> [TEXT BLOCK]:
During the past two years, several articles have been published in the local press on the Waqf Board Building (located near the Place d’Armes, Port-Louis) which unfortunately have paid little attention to the historical and heritage value of this important stone structure.
The Historical Value of the Building    
The Waqf Board Building was constructed during the 1820s and 1830s on the surviving stone structure of a late eighteenth century building which was heavily damaged during the Port Louis Fire of 1816. During its entire existence, the Waqf Board Building has been used as a commercial building. Between the 1860s and early 1900s, the ground level of the building was used as a shop which provided supplies to ships which docked in Port Louis harbour.

> [WORK ORDER A]: Copy the passage on the Waqf Board Building between "During the past" and "important stone structure.", inclusive.
> [WORK ORDER B]: According to the passage on the Waqf Board Building, what was the ground level of the building used for between the 1860s and early 1900s?

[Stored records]
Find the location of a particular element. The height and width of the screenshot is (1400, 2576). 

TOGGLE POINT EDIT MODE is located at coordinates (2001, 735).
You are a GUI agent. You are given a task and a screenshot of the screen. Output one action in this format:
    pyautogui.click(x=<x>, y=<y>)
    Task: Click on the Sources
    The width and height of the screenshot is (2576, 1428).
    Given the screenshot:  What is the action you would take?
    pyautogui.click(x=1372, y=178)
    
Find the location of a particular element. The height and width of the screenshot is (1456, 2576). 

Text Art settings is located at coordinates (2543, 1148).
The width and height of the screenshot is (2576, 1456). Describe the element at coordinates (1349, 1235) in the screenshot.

> [FINAL ANSWER A]:
During the past two years, several articles have been published in the local press on the Waqf Board Building (located near the Place d’Armes, Port-Louis) which unfortunately have paid little attention to the historical and heritage value of this important stone structure.

> [FINAL ANSWER B]: It was used as a shop that provided supplies to ships docked in Port Louis harbour.